Ninth Circuit Revives CFTC Case Against Monex, Broadening Commodity Jurisdiction Over Leveraged Metal Trading
CFTC Claps Back: Monex Deposit Ruling Boosts Commodity Oversight
The Ninth Circuit just revived the CFTC’s lawsuit against Monex Deposit Company and its affiliates, slamming the door on claims that precious metals aren’t commodities. In a sharp reversal, the court ruled Monex’s leveraged retail trading schemes fall squarely under CFTC jurisdiction, potentially unleashing tougher scrutiny on crypto-adjacent markets mimicking these models. This decision electrifies the commodity vs. security debate, handing regulators a blueprint to chase decentralized trading platforms.
The saga kicked off in 2017 when the CFTC sued Monex Deposit Company, Monex Credit Company, Newport Services, and exec Michael Cara, alleging they ran an unregistered futures commission merchant peddling leveraged precious metals trades to retail suckers. Monex fired back, arguing the CFTC had no authority because physical metals like gold and silver aren’t “commodities” under the Commodity Exchange Act—only futures contracts qualify. A California district judge bought it, dismissing the case in 2018, but the Ninth Circuit Appeals panel wasn’t having it.

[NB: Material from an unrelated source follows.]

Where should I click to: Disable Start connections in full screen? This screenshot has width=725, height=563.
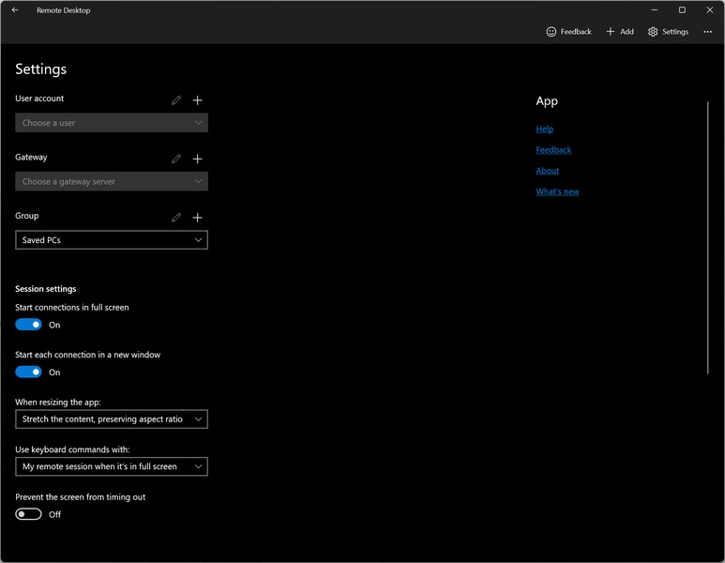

On appeal, the three-judge panel zeroed in on whether leveraged financing deals for physical metals count as commodity interests. Unanimously, they ruled yes: Monex’s setup—promising leveraged exposure to gold and silver prices without handing over the actual bars—mirrors regulated commodity options and futures. CFTC wins big, case remanded for trial; Monex and Cara lose dismissal, now facing potential fines and shutdowns. Immediate change: Monex must defend its entire business model in district court.

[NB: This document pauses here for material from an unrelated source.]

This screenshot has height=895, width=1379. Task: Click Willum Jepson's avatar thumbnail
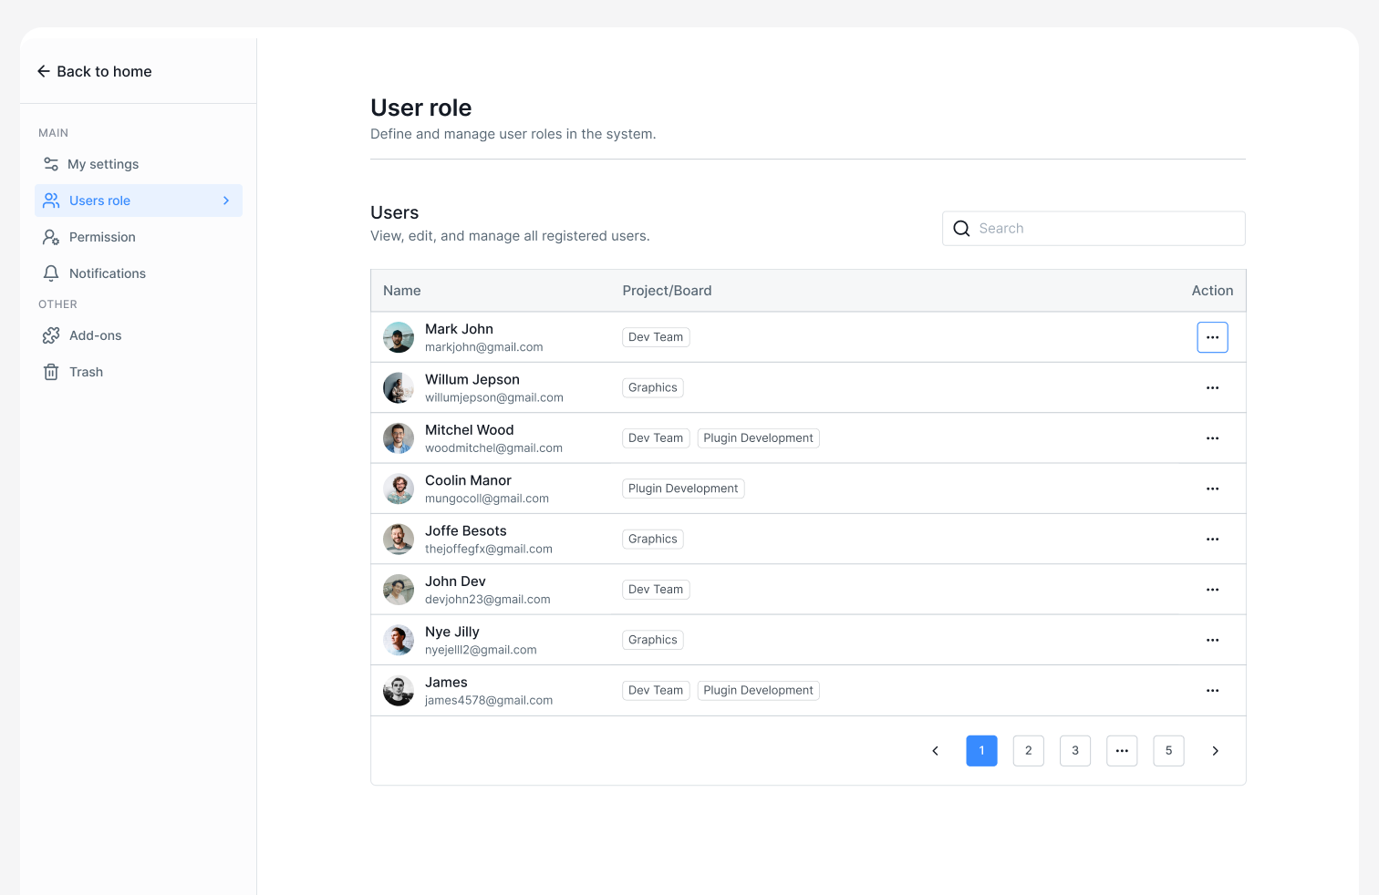pos(399,387)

In plain terms, the court redefined “commodity interest” to snag retail leverage products tied to physical assets, not just paper contracts—think margin trading on gold without delivery. No more hiding behind “it’s just a loan on bullion”; if it smells like a futures bet, CFTC owns it.

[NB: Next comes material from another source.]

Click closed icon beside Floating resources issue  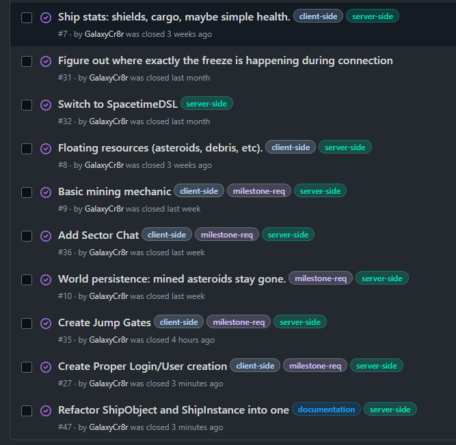[46, 149]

Crypto markets feel the heat: this bolsters CFTC turf wars with the SEC, tilting leverage and derivatives toward commodity status—bad news for unregistered DeFi protocols offering synthetic gold or BTC perps. Exchanges like Binance.US and Coinbase face copycat suits if their retail margin products echo Monex; decentralization takes a hit as offshore platforms eye U.S. retreat. Stablecoins pegged to metals or crypto now risk dual classification whiplash, spiking trader compliance costs and sentiment—expect volatility spikes on CFTC headlines, but savvy hedgers spot arb ops in regulated futures.
Regulators sharpened their knives—build compliant now or watch DeFi bleed.